▼▼▼

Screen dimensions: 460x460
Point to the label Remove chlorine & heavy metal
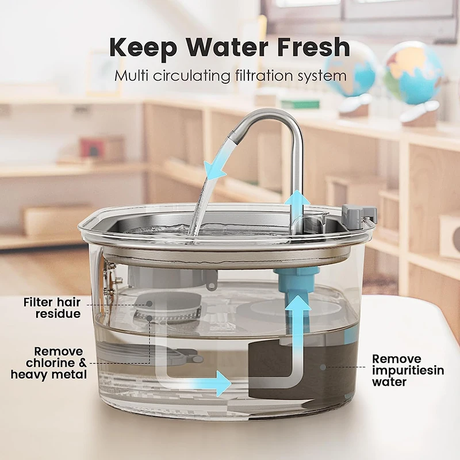[50, 363]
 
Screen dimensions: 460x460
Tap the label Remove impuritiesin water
[408, 370]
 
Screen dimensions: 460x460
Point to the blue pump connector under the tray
[298, 279]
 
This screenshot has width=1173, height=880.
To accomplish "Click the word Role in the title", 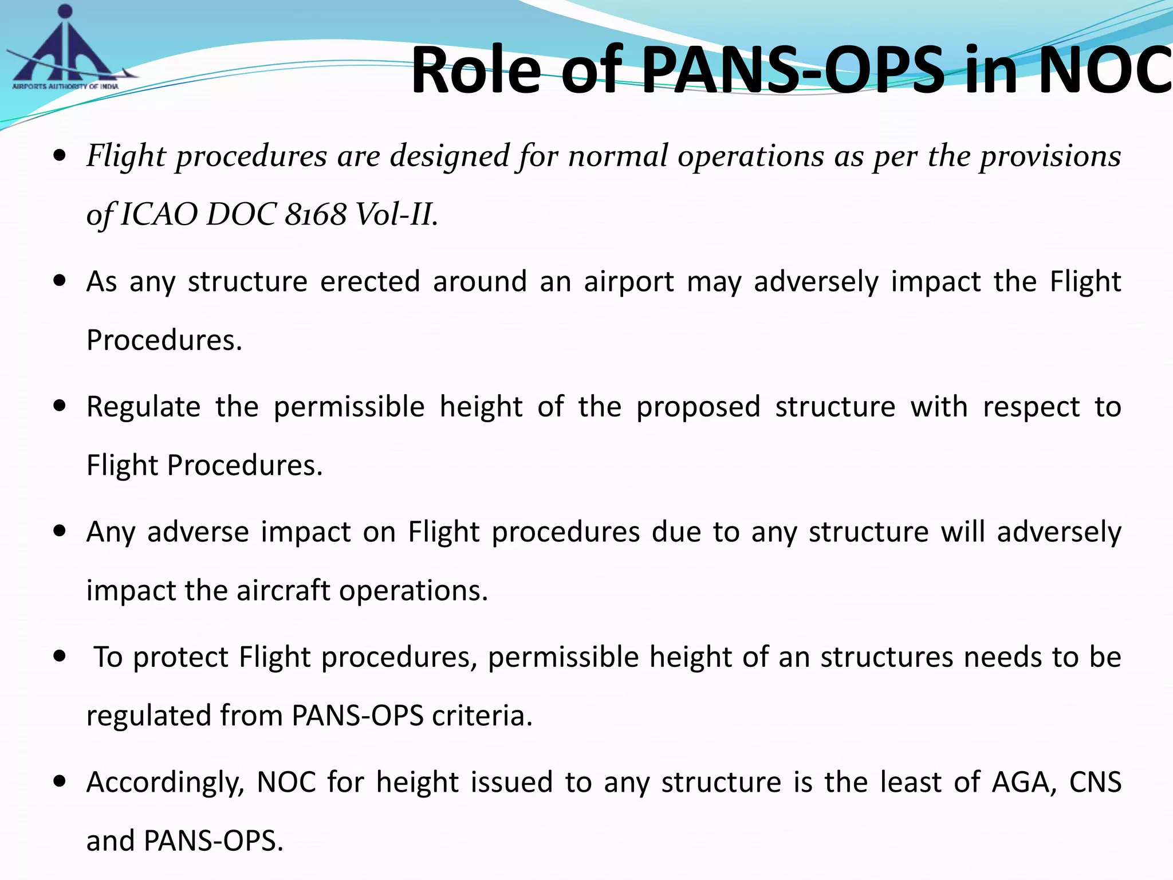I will pyautogui.click(x=475, y=70).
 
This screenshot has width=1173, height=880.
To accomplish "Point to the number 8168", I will pyautogui.click(x=316, y=215).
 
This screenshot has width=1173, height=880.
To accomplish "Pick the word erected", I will pyautogui.click(x=370, y=282).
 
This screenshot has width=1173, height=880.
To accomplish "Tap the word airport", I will pyautogui.click(x=629, y=282).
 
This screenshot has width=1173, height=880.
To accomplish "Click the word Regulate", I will pyautogui.click(x=144, y=407).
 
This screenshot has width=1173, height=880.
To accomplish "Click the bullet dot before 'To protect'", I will pyautogui.click(x=59, y=657).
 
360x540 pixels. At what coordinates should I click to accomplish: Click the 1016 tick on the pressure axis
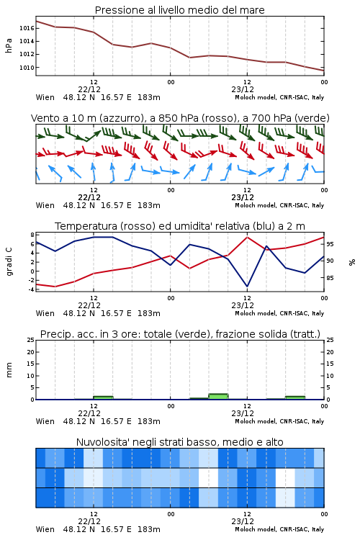27,28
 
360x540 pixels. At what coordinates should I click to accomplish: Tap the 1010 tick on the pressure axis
27,68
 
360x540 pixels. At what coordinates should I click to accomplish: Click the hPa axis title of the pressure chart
9,46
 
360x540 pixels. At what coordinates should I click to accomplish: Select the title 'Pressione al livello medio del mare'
180,10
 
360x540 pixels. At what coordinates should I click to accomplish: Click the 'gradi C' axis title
9,261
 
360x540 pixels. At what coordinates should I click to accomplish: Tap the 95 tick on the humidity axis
330,244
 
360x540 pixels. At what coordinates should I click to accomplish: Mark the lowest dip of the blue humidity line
247,286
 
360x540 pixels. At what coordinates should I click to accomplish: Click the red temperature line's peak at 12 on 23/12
247,237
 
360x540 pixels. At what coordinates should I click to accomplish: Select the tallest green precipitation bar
218,397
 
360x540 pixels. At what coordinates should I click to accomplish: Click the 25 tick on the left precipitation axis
30,340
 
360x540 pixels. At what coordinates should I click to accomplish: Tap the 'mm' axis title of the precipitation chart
9,370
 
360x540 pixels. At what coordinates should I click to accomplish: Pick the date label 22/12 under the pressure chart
89,89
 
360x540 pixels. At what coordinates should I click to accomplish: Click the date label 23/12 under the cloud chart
243,521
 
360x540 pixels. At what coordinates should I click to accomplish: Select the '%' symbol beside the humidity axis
352,262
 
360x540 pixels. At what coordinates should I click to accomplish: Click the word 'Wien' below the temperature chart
45,313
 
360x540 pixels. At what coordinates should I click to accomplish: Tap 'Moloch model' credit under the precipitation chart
256,421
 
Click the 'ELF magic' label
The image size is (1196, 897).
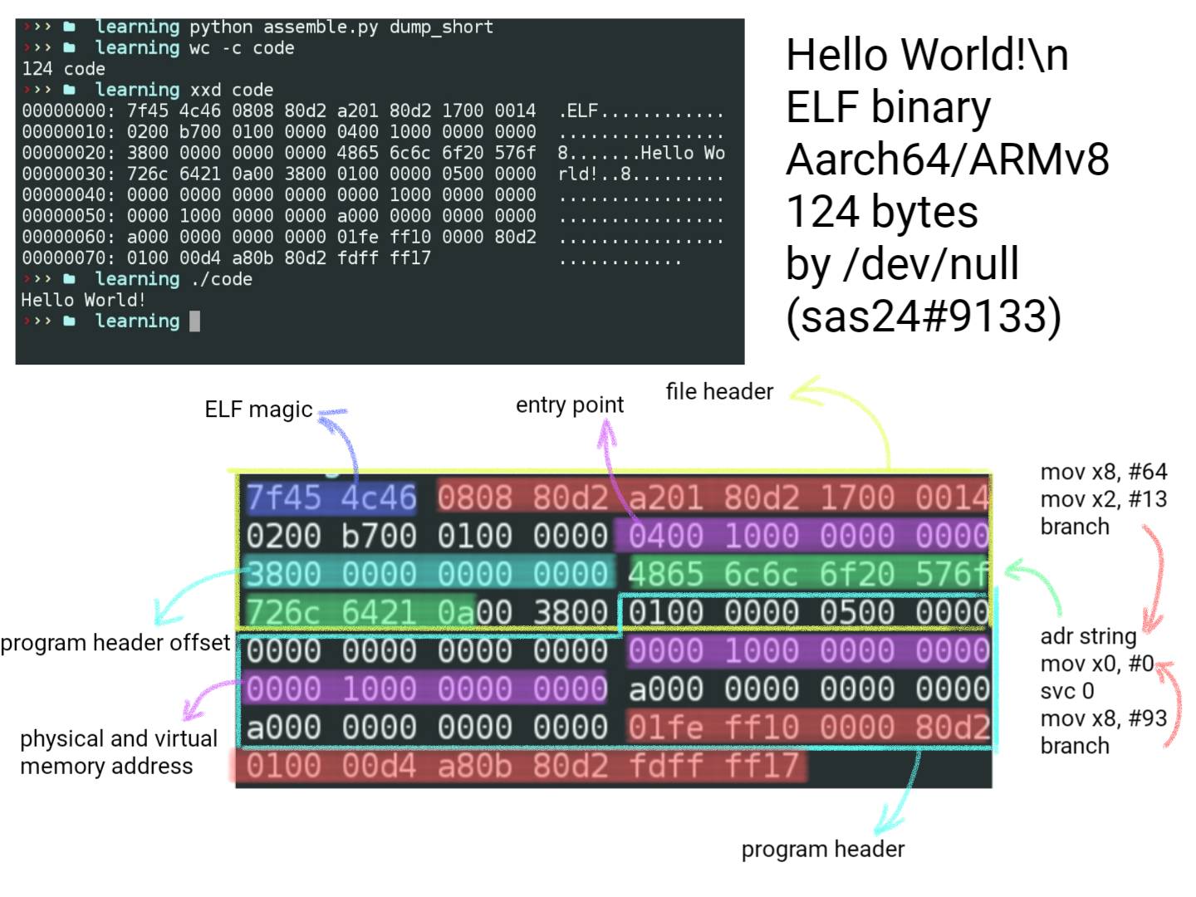[258, 409]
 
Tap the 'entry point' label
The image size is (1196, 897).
[570, 405]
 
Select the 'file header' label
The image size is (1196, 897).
[719, 391]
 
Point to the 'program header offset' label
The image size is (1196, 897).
[115, 643]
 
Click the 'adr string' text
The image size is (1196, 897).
[1088, 636]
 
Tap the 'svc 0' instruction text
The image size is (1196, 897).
[1067, 690]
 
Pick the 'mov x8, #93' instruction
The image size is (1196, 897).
[1103, 718]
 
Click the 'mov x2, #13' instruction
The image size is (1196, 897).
[1103, 499]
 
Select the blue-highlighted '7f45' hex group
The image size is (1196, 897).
[284, 498]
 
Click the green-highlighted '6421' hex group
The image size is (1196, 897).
[380, 612]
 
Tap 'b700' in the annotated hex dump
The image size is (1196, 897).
[380, 536]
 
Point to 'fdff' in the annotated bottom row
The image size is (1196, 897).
[666, 765]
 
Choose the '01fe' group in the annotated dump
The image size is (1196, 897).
[666, 727]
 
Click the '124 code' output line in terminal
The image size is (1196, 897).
[63, 69]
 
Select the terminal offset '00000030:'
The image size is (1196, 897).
[69, 174]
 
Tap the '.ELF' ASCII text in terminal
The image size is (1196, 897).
[578, 111]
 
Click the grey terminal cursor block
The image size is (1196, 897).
[194, 321]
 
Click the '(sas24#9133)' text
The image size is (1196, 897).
[924, 316]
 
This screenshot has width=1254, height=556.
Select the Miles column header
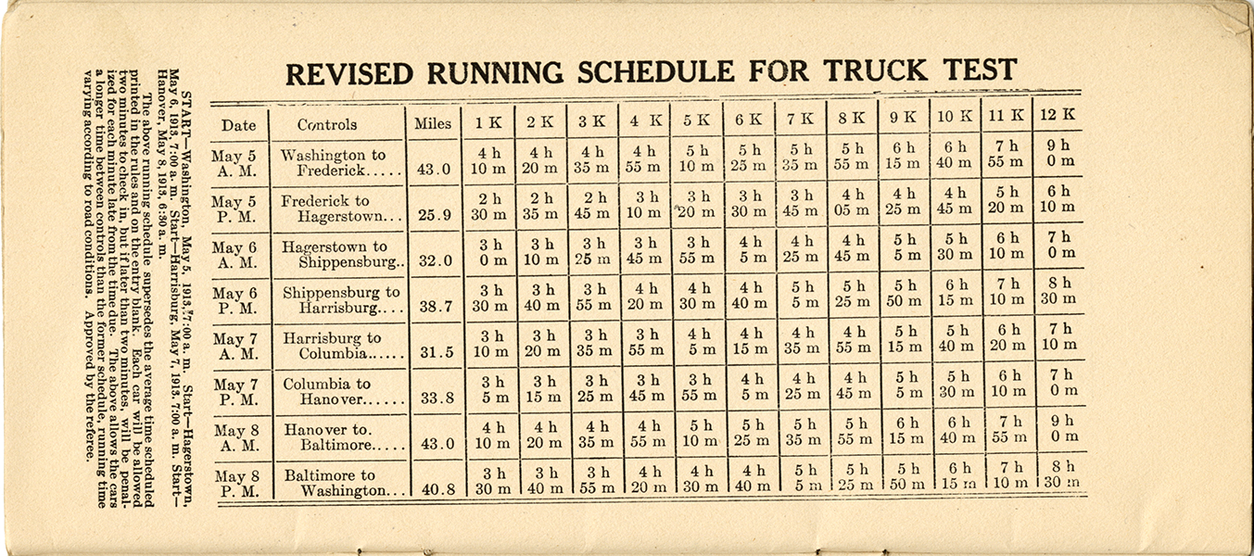(433, 124)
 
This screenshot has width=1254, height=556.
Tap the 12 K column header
(1058, 115)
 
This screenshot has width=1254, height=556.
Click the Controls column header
(327, 124)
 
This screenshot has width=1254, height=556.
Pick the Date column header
(238, 125)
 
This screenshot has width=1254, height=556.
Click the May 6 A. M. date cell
(234, 255)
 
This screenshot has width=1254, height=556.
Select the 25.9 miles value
(435, 215)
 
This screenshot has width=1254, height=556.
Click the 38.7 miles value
(436, 307)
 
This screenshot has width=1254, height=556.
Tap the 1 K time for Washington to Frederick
(488, 160)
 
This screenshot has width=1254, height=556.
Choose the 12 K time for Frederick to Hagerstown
(1058, 199)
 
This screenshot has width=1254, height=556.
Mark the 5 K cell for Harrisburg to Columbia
(698, 342)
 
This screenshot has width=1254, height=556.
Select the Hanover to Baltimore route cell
(344, 437)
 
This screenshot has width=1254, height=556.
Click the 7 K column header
(800, 119)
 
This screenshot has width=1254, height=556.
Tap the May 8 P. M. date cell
(236, 484)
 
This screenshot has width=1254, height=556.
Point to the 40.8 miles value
(438, 490)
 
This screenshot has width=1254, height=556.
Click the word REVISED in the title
(349, 74)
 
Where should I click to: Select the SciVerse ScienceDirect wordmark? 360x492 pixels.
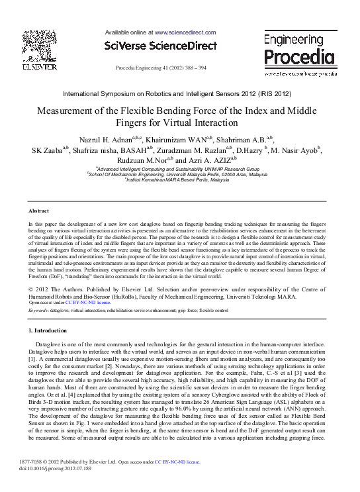(x=161, y=46)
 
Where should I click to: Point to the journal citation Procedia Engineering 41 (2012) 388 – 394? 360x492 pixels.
(x=161, y=68)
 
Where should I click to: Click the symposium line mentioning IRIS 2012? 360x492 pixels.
(x=180, y=95)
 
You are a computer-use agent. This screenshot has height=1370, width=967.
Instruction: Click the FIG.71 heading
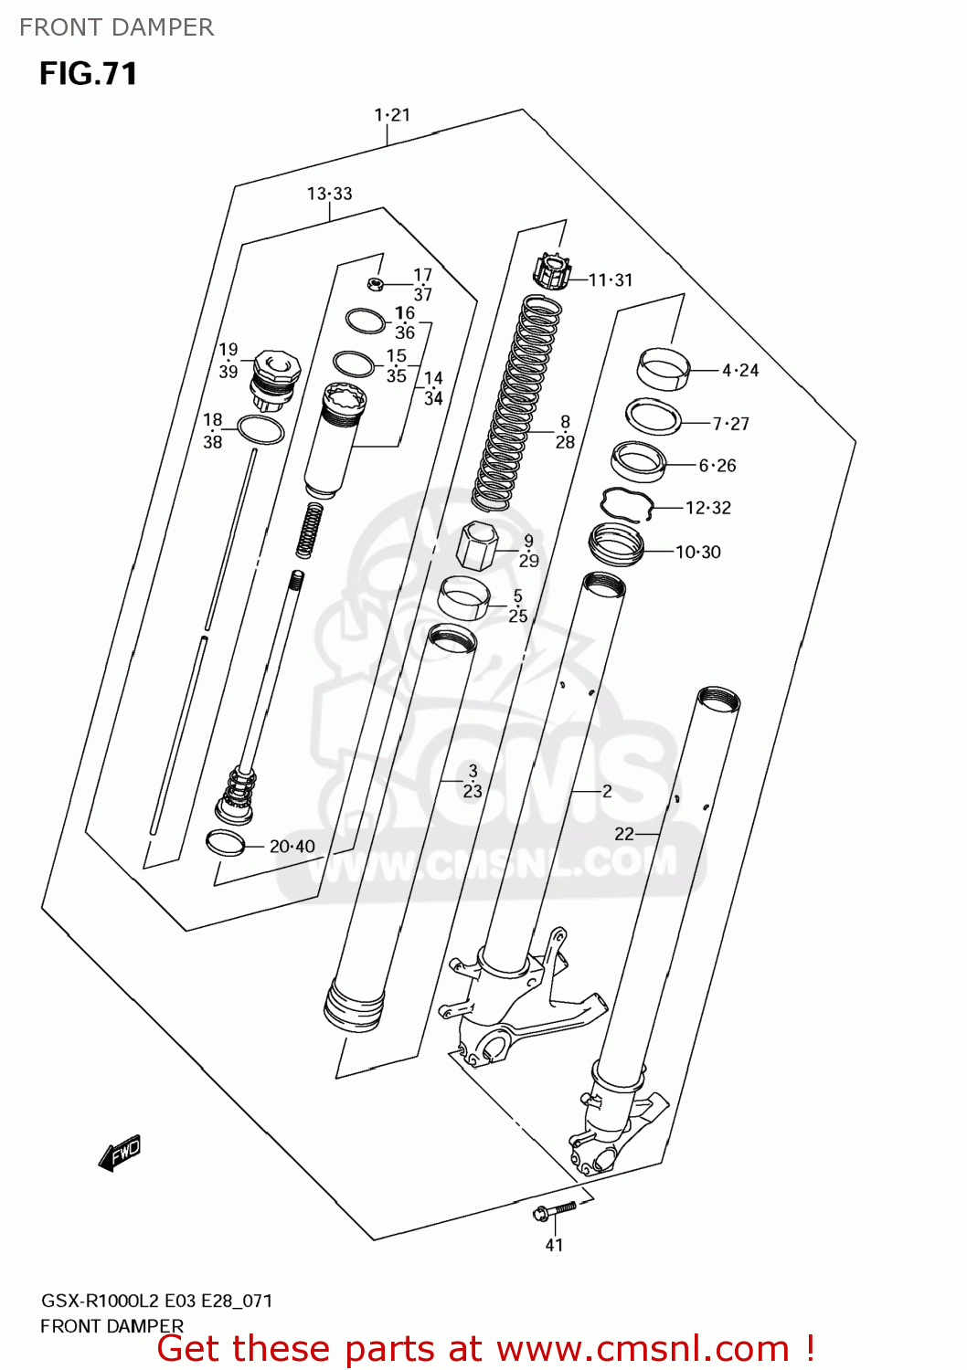[88, 73]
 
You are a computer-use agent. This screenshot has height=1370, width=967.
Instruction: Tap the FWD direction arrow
[120, 1154]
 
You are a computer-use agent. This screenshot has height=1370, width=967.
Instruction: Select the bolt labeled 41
[554, 1211]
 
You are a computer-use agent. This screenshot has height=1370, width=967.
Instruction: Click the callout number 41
[554, 1245]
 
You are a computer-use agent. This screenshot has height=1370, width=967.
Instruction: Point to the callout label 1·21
[392, 115]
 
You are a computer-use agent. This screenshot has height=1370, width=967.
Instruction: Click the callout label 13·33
[329, 194]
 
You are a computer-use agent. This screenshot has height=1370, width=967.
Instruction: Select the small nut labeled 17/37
[374, 283]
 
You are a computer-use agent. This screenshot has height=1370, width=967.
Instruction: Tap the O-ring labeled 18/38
[260, 429]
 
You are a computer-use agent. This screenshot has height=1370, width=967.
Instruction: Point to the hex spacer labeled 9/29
[476, 545]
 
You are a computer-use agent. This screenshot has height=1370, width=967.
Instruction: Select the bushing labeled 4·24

▲▲▲

### Given request:
Rewrite the stretch from the line containing "Where should I click to: Click" through the end of the items, changing every "labeled" to "marked" and keeping everything else the same. Leave the pictures out.

### Solution to the problem:
Where should I click to: Click the symposium line mentioning IRIS 2012? 360x492 pixels.
(x=180, y=95)
 
You are a computer-use agent. This screenshot has height=1370, width=967.
Instruction: Click the FIG.71 heading
[88, 73]
 
You are a computer-use agent. This screenshot has height=1370, width=967.
Instruction: Tap the FWD direction arrow
[120, 1154]
 
You are a computer-use agent. This screenshot has height=1370, width=967.
Instruction: Select the bolt marked 41
[554, 1211]
 
You are a computer-use agent. This screenshot has height=1370, width=967.
Instruction: Click the callout number 41
[554, 1245]
 
You are a computer-use agent. This screenshot has height=1370, width=967.
Instruction: Point to the callout label 1·21
[392, 115]
 
You are a computer-use agent. This screenshot has height=1370, width=967.
Instruction: Click the callout label 13·33
[329, 194]
 
You are a computer-use agent. This screenshot has height=1370, width=967.
Instruction: Select the small nut marked 17/37
[374, 283]
 
You are a computer-use agent. This screenshot has height=1370, width=967.
Instruction: Tap the O-ring marked 18/38
[260, 429]
 
You are a computer-use agent. This screenshot has height=1370, width=967.
Instruction: Point to the hex spacer marked 9/29
[476, 545]
 
You are a computer-use agent. This screenshot has height=1370, width=967.
Instruction: Select the bushing marked 4·24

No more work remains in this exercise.